Macroeconomia
Il terzo pilastro: il ritorno delle comunità inclusive
In tempi quanto mai confusi, nel bel mezzo di una crisi di governo dall’esito incerto assai, e in un orizzonte politico da perenne stato emergenziale, ho trascorso l’estate a leggere un libro denso e, lo dico subito, consigliato, anche se il giudizio che ho su di esso è ambivalente come, ahimè, le idee che mi sono rimaste (come briciole) sulla politica, nostrana e non.
Il terzo pilastro (Egea editore), di Raghuram Rajan, è un mattone.
Lo si dica senza timore e con valorizzazione del sostantivo edile.
È un mattone di 504 pagine, di non agevole ma sempre interessante lettura, ed è un mattone che pesa per il tema trattato: il ruolo, che dovrebbe aumentare auspicabilmente, delle comunità nel riequilibrare il rapporto tra economia e società.

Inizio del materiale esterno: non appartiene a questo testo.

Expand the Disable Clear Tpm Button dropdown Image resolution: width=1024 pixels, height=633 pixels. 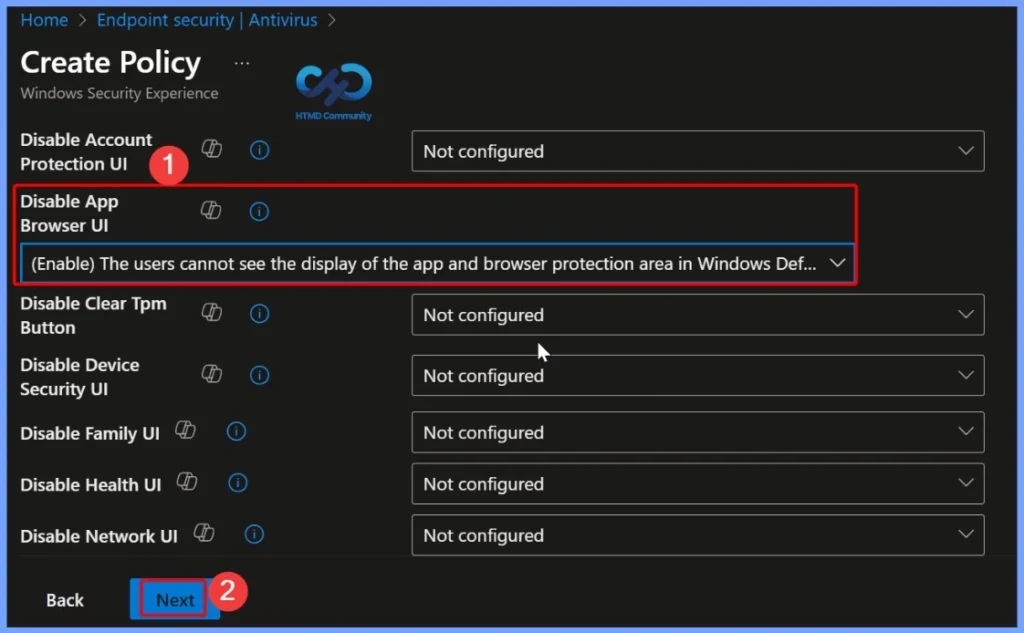click(967, 314)
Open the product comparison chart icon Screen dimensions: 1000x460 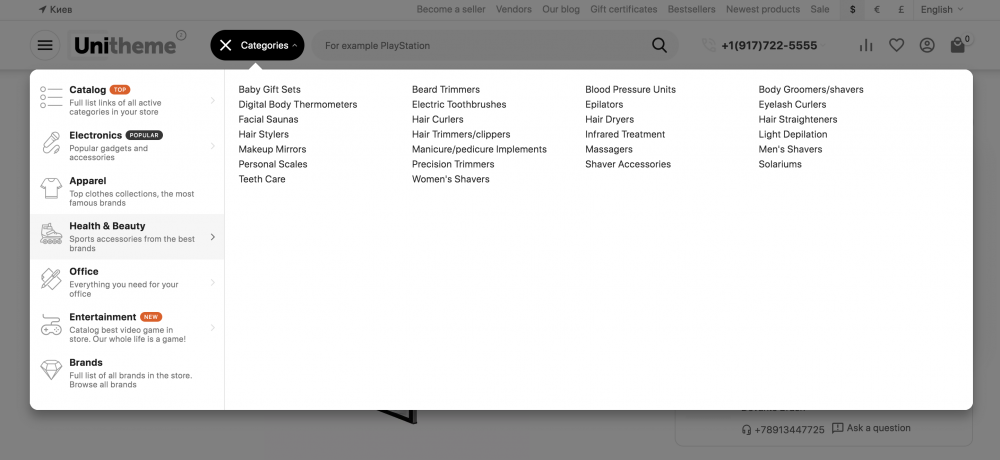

Di questo libro, sempre qui, è stato pubblicato un estratto.
La tesi di Rajan è semplice: nel rapportarsi dell’individuo con la società e le istituzioni che crea, sono tre i pilastri fondamentali.
Stato, mercato e comunità.
L’avanzamento dell’umana civiltà dipende dall’equilibrio delle tre forze: ogni asimmetria genera conflitto, quando a favore dello stato e quando del mercato, e spetta sempre alle comunità fare da livella e portare il baricentro verso un nuovo equilibrio.
Il terzo pilastro è un libro ottimista (beato lui): al di là dei problemi gravi che attanagliano l’umanità (dalla sfida ambientale, alla sperequazione sociale fino all’ondata dei populismi), lo sguardo dell’autore è di quelli che sperano.
E qui comincio col dissociarmi: sia nel leggere il libro, sia nello sfogliare l’attualità esplosiva di queste settimane alla ricerca di una visione di futuro, mi sono raramente sentito POSITIVO o, per essere più preciso, illuminato da un’idea concreta e netta.
Il terzo pilastro, per me, è stato più un turno in garitta dalle mura della Fortezza Bastiani con l’ansia crescente di un nemico alle porte, che mai si manifesta e che pure, con certezza, avrà la meglio su di me.
Di questo chiedo scusa, ma sono intellettualmente esausto.
Chi è, comunque, Rajan?
L’autore che promuove il ruolo delle comunità contro lo stra-potere di autoritarismi e mercato sregolato è:
– Professore di economia all’università di Chicago (tempio del pensiero più ortodosso e liberista)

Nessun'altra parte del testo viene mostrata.